| Short task |
Copy out the material word for word, from its beginning through the line that contains "Action: (x=266, y=419)", including that line.

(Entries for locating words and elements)
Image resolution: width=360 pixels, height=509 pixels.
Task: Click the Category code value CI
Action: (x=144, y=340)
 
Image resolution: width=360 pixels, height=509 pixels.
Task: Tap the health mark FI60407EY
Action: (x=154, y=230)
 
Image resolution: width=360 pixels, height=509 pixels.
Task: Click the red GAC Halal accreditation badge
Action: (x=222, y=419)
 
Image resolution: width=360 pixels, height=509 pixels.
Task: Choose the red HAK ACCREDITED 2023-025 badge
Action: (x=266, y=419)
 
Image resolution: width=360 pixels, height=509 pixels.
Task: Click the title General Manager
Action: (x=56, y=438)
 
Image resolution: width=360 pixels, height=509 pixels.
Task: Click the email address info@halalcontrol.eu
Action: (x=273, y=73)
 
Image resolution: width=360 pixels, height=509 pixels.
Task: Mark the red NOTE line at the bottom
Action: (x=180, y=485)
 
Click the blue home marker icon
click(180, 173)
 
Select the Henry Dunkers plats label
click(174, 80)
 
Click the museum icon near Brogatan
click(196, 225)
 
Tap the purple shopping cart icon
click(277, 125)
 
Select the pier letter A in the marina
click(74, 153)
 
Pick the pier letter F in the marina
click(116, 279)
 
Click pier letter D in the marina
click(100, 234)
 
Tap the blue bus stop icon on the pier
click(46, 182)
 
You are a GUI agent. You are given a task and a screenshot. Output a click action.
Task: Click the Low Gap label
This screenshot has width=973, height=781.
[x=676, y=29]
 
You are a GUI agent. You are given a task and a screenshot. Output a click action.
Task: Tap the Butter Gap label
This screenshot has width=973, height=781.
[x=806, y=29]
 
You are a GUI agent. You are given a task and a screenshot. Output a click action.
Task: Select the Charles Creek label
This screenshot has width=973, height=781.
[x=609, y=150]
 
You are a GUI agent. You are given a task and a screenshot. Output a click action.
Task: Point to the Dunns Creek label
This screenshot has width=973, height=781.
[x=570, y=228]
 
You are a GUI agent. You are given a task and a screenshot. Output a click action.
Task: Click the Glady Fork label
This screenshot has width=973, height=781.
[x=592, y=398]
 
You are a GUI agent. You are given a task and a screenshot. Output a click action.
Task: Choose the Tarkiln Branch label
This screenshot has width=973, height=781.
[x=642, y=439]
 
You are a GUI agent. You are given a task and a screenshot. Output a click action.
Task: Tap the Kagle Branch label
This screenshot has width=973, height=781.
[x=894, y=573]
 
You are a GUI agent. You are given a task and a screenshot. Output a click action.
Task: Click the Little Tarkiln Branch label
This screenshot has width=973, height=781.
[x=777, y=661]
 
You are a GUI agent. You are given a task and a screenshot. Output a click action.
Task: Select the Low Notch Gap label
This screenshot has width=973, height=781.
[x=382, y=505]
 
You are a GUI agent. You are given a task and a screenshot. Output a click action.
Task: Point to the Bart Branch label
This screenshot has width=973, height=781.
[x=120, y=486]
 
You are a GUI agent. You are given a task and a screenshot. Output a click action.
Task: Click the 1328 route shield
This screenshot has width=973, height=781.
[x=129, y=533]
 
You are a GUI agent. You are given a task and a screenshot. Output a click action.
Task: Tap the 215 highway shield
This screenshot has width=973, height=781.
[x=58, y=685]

| Completed exercise |
Image resolution: width=360 pixels, height=509 pixels.
Task: Click the Category code value CI
Action: (x=144, y=340)
 
Image resolution: width=360 pixels, height=509 pixels.
Task: Tap the health mark FI60407EY
Action: (x=154, y=230)
 
Image resolution: width=360 pixels, height=509 pixels.
Task: Click the red GAC Halal accreditation badge
Action: (x=222, y=419)
 
Image resolution: width=360 pixels, height=509 pixels.
Task: Choose the red HAK ACCREDITED 2023-025 badge
Action: (x=266, y=419)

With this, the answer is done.